2018年7月1日 11時42分
 4月から栃木県内全域で展開された大型観光企画「デスティネーションキャンペーン(DC)」が30日、フィナーレを迎えた。1999年春以来の開催となった今回は、入り込み数2500万人、宿泊者数220万人を目標に、「本物の出会い 栃木」をテーマとした様々なイベントを展開。大田原市の禅寺「雲巌寺」など新たな観光名所に注目が集まった一方で、観光客の分散などで苦戦した企画もあり、明暗が分かれた形となった。

DCはJRグループ各社と県や市町が協働で観光誘客に取り組む観光企画。

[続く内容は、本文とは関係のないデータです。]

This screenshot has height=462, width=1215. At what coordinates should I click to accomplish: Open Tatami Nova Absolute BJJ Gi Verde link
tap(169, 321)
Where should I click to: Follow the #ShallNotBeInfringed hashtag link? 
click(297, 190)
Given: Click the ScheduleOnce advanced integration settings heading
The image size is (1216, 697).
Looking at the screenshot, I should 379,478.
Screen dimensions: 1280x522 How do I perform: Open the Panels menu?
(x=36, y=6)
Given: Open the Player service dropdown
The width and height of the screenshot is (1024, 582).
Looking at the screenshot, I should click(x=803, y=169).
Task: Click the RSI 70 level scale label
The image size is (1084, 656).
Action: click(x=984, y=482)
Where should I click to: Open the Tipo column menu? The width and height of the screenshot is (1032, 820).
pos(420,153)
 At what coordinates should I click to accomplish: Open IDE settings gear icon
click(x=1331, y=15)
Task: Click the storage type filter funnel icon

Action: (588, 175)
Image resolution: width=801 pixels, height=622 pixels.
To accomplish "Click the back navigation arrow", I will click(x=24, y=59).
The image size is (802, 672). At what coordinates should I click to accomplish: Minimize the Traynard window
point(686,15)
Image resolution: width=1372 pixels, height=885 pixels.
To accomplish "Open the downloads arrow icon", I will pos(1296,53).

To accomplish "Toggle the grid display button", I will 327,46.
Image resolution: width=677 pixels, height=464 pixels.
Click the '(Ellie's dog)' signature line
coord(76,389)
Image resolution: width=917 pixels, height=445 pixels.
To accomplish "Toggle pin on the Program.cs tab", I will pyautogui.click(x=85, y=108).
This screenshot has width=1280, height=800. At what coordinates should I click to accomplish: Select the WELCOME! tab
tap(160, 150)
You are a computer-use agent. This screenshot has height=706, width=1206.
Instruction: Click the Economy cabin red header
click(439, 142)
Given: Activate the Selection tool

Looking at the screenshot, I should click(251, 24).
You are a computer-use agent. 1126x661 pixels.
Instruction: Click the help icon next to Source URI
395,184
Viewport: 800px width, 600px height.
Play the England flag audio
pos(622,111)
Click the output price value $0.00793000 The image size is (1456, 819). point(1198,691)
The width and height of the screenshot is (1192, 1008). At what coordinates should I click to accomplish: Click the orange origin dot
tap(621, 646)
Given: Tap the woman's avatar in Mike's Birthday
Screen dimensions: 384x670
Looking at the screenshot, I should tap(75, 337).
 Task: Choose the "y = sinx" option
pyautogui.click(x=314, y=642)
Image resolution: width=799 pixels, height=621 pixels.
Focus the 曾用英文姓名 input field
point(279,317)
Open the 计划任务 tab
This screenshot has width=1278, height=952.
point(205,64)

県内全域で「花」「食」「歴史・文化」「自然」「温泉」の5テーマに基づいたイベントが展開された。

 3か月間の入り込み数、宿泊者の集計数は未発表だが、福田知事は6月26日の記者会見で、「各市町長、旅行・観光関係者の方々に『大勢の客に来てもらって賑わっている』『DCは成功だ』と言っていただけている」と発言。「入り込み客については目標を上回るだろう」と手応えを口にした。

 宇都宮市では有名ギョーザ店が並ぶ市中心部の「宮島町通り」を「餃子ぎょうざ通り」と命名。JR宇都宮駅の観光案内所ではギョーザに関する問い合わせは前年の約3倍に増加し、市中心部を訪れる観光客も増えたという。

 矢板市では名瀑めいばく「おしらじの滝」が雑誌やテレビなどで取り上げられ、「滝めぐり」を楽しむ観光客が増えた。同市によると観光拠点「山の駅たかはら」の4、5月の利用者数は約2万1000人で、昨年同期と比べ約6200人増となった。

 一方、日光市山内の日光東照宮は、4月から6月28日の参拝者が64万3098人で、前年同期(76万8493人)に比べ16%減となった。東照宮の担当者は「DCによって県内各地に観光客が分散したのではないか」と話している。

 国宝・陽明門が「平成の大修理」を終えて公開された昨年3月から今年3月までは前年実績を上回っていたという。東照宮の担当者は「今年は梅雨明けも早く、今後に期待したい。2年連続の200万人台を達成し、県内の観光振興に貢献したい」と話している。